I feel strongly connected to young cinephile culture. The thing about filmmaking—and cinephilia—is that you can’t keep hanging out with your own age group as you get older. They drop off, move somewhere. You can’t put together a crew of sixty-somethings. It’s the same for cinephilia: my original set of cinephile friends are watching DVDs at home or delving into 1958 episodes of ‘Gunsmoke,’ something like that. The people who are out there tend to be young, and I happen to be doing the same thing still, so it’s natural that I move in their circles.

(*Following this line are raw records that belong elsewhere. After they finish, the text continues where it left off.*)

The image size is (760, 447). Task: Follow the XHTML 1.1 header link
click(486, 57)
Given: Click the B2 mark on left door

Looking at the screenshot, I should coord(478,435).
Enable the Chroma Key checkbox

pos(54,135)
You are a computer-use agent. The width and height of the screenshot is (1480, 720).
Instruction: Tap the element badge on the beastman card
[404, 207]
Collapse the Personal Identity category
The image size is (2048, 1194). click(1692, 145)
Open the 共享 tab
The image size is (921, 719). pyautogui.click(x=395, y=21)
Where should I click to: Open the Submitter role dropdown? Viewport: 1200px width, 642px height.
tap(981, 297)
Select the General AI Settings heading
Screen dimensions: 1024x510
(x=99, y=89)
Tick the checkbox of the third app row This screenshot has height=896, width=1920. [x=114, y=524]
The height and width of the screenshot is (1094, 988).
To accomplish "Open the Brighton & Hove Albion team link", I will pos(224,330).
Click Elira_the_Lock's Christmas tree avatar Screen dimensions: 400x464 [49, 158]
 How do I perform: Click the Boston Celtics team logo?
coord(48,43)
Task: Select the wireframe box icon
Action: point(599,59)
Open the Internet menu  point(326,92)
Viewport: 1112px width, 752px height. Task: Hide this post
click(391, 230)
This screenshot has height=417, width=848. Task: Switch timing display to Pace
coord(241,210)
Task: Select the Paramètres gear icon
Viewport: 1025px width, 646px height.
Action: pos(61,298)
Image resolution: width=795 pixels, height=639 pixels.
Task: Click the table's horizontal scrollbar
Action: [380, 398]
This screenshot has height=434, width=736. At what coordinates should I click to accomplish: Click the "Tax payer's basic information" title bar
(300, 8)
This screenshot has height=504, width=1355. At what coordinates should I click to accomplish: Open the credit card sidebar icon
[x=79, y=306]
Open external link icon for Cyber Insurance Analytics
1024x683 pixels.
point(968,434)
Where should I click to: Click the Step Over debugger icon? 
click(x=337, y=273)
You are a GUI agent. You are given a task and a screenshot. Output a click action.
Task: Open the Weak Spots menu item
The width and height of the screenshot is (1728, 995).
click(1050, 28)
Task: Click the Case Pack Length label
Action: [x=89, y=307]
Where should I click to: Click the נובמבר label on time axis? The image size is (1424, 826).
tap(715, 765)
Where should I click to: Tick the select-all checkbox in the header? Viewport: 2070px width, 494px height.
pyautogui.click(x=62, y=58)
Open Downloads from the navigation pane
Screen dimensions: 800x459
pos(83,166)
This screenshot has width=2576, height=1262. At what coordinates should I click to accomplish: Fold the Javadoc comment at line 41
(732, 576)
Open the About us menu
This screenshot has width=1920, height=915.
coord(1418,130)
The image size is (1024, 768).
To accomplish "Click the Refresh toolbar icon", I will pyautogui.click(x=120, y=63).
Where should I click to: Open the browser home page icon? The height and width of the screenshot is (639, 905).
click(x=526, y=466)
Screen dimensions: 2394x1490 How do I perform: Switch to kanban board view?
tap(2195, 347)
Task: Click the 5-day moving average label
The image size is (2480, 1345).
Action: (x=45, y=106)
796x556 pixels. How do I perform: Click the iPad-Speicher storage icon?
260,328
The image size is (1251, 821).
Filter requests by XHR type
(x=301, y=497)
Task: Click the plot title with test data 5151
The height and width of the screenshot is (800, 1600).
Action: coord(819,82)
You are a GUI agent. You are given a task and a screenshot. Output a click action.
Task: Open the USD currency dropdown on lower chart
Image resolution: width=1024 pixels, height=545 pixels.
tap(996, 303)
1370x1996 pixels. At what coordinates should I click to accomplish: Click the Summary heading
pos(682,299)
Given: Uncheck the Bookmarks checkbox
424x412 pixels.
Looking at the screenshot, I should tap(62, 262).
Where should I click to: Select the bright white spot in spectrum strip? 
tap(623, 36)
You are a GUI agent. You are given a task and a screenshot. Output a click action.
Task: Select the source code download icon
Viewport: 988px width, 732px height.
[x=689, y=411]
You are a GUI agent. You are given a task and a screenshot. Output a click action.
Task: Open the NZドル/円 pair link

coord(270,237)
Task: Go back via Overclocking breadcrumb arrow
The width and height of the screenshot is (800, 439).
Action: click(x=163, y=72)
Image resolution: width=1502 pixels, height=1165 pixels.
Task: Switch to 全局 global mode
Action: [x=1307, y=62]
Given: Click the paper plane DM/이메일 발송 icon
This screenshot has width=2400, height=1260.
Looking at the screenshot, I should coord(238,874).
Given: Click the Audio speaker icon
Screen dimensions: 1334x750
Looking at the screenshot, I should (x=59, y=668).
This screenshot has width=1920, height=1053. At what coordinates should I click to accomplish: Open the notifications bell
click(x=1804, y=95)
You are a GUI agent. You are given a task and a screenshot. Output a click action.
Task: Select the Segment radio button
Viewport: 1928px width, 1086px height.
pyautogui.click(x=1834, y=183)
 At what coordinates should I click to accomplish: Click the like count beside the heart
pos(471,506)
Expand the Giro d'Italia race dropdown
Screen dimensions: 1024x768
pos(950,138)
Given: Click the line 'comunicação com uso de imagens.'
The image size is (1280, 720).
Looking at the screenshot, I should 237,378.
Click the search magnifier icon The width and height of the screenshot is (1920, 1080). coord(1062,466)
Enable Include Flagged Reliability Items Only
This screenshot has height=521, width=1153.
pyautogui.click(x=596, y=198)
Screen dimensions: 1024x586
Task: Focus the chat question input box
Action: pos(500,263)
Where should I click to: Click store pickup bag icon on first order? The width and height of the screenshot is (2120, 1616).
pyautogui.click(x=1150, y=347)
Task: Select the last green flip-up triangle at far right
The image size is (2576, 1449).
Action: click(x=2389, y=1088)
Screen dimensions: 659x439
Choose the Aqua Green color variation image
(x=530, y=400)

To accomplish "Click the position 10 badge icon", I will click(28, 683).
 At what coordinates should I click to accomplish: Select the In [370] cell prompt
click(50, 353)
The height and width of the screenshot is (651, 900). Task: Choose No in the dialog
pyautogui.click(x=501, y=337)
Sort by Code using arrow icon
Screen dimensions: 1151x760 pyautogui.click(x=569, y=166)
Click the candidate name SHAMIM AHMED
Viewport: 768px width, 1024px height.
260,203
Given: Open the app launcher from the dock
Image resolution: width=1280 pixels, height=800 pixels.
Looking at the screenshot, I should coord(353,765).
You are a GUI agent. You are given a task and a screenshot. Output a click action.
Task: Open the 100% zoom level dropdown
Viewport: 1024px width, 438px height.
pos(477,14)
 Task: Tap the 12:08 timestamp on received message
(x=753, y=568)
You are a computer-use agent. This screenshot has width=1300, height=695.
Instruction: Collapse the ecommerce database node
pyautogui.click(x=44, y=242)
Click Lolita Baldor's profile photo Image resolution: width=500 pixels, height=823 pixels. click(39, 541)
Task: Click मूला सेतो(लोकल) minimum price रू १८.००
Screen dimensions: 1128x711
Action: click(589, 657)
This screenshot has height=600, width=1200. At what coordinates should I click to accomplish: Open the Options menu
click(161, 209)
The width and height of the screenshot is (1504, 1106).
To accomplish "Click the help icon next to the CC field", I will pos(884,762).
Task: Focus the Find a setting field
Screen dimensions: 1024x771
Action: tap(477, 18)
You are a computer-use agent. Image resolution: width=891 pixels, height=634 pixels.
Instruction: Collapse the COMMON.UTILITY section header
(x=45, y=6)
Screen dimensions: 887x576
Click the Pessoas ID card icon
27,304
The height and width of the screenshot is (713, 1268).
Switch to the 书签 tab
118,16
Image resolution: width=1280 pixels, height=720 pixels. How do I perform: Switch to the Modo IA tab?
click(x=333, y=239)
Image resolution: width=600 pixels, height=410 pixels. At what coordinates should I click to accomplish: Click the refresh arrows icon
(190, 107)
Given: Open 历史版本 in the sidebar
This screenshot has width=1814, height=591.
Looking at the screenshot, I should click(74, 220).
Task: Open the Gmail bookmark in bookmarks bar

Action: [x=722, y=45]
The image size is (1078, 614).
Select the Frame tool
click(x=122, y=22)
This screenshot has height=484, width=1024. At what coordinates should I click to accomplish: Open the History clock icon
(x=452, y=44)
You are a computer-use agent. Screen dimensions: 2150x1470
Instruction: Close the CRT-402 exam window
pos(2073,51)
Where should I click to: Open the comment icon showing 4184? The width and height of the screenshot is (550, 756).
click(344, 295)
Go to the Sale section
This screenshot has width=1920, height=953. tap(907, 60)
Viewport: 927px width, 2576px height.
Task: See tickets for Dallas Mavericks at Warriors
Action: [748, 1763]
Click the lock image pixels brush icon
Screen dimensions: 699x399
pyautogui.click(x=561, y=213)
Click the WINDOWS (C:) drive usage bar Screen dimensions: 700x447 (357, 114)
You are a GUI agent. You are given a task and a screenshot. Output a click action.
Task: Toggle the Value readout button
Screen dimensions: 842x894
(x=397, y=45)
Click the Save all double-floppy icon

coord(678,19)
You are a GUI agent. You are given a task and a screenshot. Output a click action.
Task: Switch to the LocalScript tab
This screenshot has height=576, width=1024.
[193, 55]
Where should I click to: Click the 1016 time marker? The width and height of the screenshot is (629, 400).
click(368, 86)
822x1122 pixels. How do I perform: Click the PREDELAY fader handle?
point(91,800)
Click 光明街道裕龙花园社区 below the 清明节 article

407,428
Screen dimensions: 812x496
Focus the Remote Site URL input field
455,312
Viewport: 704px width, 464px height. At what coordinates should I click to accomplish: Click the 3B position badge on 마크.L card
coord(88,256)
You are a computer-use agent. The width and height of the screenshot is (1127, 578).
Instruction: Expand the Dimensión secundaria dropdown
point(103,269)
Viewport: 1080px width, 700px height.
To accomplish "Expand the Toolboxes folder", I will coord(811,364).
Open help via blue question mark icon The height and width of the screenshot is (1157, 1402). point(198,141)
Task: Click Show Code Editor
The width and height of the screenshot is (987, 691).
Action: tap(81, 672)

In terms of the filmmaking, there was a gear shift: my first movies focused on people around my age, and I followed them for three films. Until The Unspeakable Act, I was using the same actors, not because of an affinity for people at a specific age, but because of my affinity for the actors. I like to work with actors a second time, especially if I don’t feel confident casting a new film. But The Unspeakable Act was a different script, and I had to cast all new people. Even for the older roles, I couldn’t get the people I’d worked with before. But when it was over, the same thing happened: I wanted to work with Tallie again in the worst way, and I started the process all over again.

I think Rohmer did something similar around the time of Perceval and Catherine de HeilbronnHe developed new groups of people that he liked to work with. These gear shifts are natural. Even if you want to follow certain actors to the end of their life (which I kind of do) the variety of ideas that you generate makes it necessary to change. And once you’ve made the change, you’ve got all these new people around.”